**Rows:**
== == ==

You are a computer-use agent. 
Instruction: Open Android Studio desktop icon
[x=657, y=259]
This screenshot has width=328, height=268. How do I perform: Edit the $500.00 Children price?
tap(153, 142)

== == ==

Present each line of the material above as a numbered list, leaving out any blank lines.

1. You are a computer-use agent. 
2. Instruction: Open Android Studio desktop icon
3. [x=657, y=259]
4. This screenshot has width=328, height=268. How do I perform: Edit the $500.00 Children price?
5. tap(153, 142)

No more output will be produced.